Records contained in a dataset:
•••

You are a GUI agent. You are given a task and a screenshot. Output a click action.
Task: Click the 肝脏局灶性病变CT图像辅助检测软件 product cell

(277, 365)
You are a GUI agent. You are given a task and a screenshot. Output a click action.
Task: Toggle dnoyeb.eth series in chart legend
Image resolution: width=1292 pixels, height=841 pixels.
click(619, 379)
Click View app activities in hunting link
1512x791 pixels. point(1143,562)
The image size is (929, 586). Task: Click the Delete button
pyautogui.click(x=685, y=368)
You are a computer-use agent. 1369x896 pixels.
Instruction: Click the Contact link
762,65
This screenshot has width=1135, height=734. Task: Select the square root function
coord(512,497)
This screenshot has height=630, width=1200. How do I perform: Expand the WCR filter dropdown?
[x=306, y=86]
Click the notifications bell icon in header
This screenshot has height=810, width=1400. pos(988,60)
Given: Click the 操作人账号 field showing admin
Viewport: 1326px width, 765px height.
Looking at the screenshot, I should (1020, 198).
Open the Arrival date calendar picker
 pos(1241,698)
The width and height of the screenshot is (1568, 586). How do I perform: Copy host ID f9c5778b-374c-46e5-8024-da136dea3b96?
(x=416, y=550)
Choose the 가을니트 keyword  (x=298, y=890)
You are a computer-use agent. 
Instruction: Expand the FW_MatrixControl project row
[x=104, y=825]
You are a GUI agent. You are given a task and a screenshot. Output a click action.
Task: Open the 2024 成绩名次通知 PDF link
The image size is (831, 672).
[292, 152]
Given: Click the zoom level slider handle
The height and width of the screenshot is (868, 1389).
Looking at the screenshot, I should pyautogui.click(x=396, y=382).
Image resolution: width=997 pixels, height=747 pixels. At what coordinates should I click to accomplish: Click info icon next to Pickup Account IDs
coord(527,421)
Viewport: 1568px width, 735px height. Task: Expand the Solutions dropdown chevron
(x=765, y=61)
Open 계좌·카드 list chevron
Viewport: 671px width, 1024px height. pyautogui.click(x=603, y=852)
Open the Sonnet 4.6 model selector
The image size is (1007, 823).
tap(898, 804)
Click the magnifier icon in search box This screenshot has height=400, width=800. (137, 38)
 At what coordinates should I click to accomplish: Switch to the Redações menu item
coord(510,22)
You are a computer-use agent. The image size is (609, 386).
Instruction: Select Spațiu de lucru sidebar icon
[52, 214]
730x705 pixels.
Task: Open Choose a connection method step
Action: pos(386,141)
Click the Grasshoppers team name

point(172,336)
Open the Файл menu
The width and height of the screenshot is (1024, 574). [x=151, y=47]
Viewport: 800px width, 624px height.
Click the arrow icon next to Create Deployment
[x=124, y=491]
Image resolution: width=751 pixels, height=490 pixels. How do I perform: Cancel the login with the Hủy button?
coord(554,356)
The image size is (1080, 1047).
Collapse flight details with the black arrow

•••

▶ **WHAT YOU HAVE TO DO**: If a line in the records above holds the string "computer", copy it out.

▶ **TASK SOLUTION**:
You are a computer-use agent. 1369x896 pixels.
You are a computer-use agent. 
You are a computer-use agent. The image size is (609, 386).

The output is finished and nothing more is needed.